Hannah held the cat and looked at him. He was the same as he always was — the soft voice, the easy way he occupied his own space, the quality of someone who paid attention to things because he was genuinely interested in them. She had known him for years. He had managed the logistics of her professional life with a competence that made the logistics invisible. He brought problems to her already half-solved.
"Thank you," she said, and meant the whole of it. The care, the food, the plant that had been knocked over, the three days of the cat looking for her.
"She's easy company," Enoch said. "Mostly silent. Has strong opinions." The dry kind of smile. "Reminds me of someone I work with. No offence intended."
"None taken."
He picked up the carrier from beside the sofa and held it open for Mint. Mint looked at it, looked at Hannah, calculated something private, and stepped in with the resigned elegance of a creature making a concession.

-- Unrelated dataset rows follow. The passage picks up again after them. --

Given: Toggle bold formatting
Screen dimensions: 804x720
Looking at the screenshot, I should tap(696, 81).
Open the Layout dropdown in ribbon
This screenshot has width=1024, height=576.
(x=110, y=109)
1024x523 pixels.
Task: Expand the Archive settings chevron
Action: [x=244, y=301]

Enoch latched the carrier and handed it over.
"Do you need me to bring anything by the penthouse later?" he asked, his tone shifting easily back into logistics. "Dinner? The updated district files?"
"No," Hannah said, taking the handle of the carrier. "You've been a massive help already. You've done more than enough."
He nodded once, accepting it. "I'll see you in the morning, then," he said. "The election season briefing is already a problem and it's barely started."
"I know." She was already turning toward the door. "I'll see you tomorrow."
"Bring coffee," she said. "The good kind."
She could hear him still talking to the closed door as she reached the lift — something about the cat's preferences for the brand she'd bought being frankly unreasonable given the price. She did not go back. She was smiling by the time the lift doors opened.
---
The penthouse came into view as the car crossed the last stretch toward the tower.
Mint was quiet in the carrier beside her. Charlotte was in the front. Lucius was on the other side of the back seat in the usual arrangement, not looking at her.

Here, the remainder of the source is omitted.